(RECORD EXCERPTS Opens)
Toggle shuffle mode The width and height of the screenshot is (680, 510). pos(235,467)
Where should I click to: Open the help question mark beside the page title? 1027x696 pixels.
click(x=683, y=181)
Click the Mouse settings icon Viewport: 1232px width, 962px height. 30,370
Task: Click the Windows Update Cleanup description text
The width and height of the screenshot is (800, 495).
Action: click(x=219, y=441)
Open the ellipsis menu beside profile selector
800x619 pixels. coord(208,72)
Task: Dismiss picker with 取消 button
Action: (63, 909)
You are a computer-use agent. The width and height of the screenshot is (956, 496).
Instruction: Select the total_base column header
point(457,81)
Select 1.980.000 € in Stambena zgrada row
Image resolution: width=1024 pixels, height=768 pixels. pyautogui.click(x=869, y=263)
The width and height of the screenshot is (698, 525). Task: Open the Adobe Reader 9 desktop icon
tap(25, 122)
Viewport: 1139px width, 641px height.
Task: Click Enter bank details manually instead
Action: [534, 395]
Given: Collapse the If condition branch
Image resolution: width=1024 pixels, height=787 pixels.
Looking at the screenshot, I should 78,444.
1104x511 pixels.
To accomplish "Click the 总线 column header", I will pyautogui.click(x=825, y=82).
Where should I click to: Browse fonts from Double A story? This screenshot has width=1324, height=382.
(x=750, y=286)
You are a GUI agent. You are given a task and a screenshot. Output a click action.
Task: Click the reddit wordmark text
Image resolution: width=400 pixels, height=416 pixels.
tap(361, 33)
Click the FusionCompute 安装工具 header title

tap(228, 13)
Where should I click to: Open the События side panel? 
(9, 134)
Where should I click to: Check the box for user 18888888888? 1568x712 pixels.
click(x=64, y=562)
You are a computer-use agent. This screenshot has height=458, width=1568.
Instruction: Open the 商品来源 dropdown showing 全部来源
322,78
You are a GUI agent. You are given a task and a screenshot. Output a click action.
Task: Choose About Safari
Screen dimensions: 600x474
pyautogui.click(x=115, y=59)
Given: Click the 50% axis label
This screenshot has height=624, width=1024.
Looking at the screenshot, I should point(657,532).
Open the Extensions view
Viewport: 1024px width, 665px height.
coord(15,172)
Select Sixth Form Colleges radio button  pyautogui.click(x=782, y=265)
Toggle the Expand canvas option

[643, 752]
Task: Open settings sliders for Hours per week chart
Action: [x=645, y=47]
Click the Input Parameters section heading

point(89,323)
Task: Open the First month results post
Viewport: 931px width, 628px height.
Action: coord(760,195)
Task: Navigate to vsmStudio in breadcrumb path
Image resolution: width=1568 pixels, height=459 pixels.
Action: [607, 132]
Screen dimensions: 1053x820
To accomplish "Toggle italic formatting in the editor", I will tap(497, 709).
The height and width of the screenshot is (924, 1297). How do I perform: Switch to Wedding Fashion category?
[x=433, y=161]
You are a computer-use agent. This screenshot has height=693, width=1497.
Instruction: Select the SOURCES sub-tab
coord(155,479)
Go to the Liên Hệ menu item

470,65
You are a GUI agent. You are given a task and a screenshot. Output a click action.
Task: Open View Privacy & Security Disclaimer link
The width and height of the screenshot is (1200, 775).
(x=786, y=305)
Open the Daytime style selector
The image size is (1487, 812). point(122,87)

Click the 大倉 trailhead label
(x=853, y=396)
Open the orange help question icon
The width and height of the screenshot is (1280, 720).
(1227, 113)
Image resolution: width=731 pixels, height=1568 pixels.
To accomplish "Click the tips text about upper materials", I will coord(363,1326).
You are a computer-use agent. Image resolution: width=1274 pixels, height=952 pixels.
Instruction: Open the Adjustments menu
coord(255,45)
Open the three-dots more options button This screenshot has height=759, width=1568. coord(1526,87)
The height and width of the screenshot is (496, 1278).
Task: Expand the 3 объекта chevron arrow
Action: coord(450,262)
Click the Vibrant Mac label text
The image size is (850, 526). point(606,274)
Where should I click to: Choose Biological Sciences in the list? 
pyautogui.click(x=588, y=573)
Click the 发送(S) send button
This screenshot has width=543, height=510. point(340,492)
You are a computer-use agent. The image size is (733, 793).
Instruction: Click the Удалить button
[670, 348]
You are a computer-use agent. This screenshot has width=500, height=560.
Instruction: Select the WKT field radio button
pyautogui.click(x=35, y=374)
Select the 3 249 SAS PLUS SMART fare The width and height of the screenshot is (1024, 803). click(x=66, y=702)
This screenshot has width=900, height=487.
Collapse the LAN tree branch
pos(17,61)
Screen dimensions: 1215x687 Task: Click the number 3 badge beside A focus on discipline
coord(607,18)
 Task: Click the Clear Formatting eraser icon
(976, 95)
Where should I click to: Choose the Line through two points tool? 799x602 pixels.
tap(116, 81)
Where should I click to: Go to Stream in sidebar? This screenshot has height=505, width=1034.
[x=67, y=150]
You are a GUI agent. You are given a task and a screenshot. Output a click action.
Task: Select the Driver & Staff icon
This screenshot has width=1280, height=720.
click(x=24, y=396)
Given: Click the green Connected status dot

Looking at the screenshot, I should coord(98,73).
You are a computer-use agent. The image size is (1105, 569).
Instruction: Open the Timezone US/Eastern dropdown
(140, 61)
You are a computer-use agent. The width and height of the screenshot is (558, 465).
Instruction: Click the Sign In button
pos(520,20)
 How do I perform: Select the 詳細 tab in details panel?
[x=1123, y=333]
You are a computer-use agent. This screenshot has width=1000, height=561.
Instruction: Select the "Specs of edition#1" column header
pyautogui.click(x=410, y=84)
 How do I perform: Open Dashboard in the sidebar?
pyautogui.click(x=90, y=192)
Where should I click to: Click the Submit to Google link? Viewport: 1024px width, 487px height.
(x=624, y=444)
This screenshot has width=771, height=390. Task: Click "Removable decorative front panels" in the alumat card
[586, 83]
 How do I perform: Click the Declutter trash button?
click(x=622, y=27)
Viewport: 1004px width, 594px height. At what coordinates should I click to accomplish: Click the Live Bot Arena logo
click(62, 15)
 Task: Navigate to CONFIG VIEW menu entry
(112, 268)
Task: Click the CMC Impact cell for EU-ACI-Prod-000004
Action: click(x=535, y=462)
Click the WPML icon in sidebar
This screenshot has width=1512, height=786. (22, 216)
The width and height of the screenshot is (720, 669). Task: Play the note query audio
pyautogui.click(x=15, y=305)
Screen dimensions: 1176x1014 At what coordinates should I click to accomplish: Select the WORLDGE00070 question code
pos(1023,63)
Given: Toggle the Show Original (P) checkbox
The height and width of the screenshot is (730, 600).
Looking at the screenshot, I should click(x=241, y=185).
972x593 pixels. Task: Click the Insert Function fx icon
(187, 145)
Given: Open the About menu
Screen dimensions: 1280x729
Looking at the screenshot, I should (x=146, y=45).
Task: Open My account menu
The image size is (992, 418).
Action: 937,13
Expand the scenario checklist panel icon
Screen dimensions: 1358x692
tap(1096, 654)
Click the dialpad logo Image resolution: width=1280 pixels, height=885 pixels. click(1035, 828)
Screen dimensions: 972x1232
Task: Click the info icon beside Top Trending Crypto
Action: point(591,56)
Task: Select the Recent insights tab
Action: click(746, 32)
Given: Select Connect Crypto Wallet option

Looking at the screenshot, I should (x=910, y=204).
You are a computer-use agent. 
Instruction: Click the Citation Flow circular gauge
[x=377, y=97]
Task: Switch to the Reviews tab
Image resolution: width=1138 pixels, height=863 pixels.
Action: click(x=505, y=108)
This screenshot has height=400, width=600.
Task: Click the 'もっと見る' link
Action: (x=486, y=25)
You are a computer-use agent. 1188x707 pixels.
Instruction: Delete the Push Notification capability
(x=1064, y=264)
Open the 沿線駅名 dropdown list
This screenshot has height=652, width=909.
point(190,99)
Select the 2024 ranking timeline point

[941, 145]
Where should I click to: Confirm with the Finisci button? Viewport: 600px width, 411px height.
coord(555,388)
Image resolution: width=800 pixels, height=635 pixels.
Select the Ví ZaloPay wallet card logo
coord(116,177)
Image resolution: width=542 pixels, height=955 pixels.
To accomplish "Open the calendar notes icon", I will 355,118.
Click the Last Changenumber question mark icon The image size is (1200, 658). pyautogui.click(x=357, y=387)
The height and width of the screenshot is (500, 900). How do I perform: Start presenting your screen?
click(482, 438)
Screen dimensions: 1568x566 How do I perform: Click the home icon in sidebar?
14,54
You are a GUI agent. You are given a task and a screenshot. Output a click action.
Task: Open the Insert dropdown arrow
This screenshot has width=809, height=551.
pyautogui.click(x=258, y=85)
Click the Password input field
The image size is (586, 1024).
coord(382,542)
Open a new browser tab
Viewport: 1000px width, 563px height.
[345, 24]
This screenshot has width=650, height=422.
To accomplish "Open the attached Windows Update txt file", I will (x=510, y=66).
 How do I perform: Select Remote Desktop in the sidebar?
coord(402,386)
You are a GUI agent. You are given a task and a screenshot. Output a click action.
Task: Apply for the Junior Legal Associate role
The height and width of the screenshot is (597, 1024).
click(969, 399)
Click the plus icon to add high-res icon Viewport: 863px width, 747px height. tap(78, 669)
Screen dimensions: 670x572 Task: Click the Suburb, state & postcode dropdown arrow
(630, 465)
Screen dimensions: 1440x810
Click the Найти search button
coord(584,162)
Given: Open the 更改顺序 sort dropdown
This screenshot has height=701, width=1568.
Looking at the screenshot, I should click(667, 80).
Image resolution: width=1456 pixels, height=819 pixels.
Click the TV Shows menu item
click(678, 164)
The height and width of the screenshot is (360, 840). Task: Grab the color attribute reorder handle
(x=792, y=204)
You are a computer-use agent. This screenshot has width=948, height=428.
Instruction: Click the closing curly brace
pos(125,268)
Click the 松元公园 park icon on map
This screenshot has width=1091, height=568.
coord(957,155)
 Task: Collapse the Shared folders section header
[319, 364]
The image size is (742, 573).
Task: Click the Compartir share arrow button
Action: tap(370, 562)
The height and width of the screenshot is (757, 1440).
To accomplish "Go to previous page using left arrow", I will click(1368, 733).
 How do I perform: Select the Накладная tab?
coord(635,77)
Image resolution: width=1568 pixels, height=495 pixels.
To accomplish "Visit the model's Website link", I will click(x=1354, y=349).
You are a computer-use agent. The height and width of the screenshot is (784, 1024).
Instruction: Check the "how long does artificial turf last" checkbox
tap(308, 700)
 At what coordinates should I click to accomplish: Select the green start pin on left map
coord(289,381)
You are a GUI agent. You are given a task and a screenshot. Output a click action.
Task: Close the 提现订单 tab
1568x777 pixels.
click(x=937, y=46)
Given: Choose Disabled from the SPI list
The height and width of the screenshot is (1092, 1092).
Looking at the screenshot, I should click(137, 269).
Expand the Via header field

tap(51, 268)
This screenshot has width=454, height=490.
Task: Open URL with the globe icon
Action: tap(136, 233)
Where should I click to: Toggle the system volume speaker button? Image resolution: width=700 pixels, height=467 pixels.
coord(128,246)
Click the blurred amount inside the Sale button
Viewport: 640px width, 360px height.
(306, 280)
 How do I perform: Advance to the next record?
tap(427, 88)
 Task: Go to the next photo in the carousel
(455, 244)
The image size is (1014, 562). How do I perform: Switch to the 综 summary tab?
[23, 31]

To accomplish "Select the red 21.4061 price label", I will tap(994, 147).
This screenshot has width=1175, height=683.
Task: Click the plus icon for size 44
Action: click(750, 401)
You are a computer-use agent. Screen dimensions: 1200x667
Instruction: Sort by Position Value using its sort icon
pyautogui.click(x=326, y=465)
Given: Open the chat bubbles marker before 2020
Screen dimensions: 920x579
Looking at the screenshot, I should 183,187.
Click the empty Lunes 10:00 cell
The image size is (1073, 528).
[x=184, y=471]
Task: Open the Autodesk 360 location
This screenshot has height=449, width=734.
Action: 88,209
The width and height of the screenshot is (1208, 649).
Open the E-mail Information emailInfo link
(RECORD EXCERPTS Closes)
» **EXERCISE**:
Reproduce the lines of the entries above from the one with "Viewport: 1024px width, 665px height." to the one with "has width=500, height=560.", both included, exactly and without any other line.

» **RESULT**:
Viewport: 1024px width, 665px height.
coord(15,172)
Select Sixth Form Colleges radio button  pyautogui.click(x=782, y=265)
Toggle the Expand canvas option

[643, 752]
Task: Open settings sliders for Hours per week chart
Action: [x=645, y=47]
Click the Input Parameters section heading

point(89,323)
Task: Open the First month results post
Viewport: 931px width, 628px height.
Action: coord(760,195)
Task: Navigate to vsmStudio in breadcrumb path
Image resolution: width=1568 pixels, height=459 pixels.
Action: [607, 132]
Screen dimensions: 1053x820
To accomplish "Toggle italic formatting in the editor", I will tap(497, 709).
The height and width of the screenshot is (924, 1297). How do I perform: Switch to Wedding Fashion category?
[x=433, y=161]
You are a computer-use agent. This screenshot has height=693, width=1497.
Instruction: Select the SOURCES sub-tab
coord(155,479)
Go to the Liên Hệ menu item

470,65
You are a GUI agent. You are given a task and a screenshot. Output a click action.
Task: Open View Privacy & Security Disclaimer link
The width and height of the screenshot is (1200, 775).
(x=786, y=305)
Open the Daytime style selector
The image size is (1487, 812). point(122,87)

Click the 大倉 trailhead label
(x=853, y=396)
Open the orange help question icon
The width and height of the screenshot is (1280, 720).
(1227, 113)
Image resolution: width=731 pixels, height=1568 pixels.
To accomplish "Click the tips text about upper materials", I will coord(363,1326).
You are a computer-use agent. Image resolution: width=1274 pixels, height=952 pixels.
Instruction: Open the Adjustments menu
coord(255,45)
Open the three-dots more options button This screenshot has height=759, width=1568. coord(1526,87)
The height and width of the screenshot is (496, 1278).
Task: Expand the 3 объекта chevron arrow
Action: coord(450,262)
Click the Vibrant Mac label text
The image size is (850, 526). point(606,274)
Where should I click to: Choose Biological Sciences in the list? 
pyautogui.click(x=588, y=573)
Click the 发送(S) send button
This screenshot has width=543, height=510. point(340,492)
You are a computer-use agent. The image size is (733, 793).
Instruction: Click the Удалить button
[670, 348]
You are a computer-use agent. This screenshot has width=500, height=560.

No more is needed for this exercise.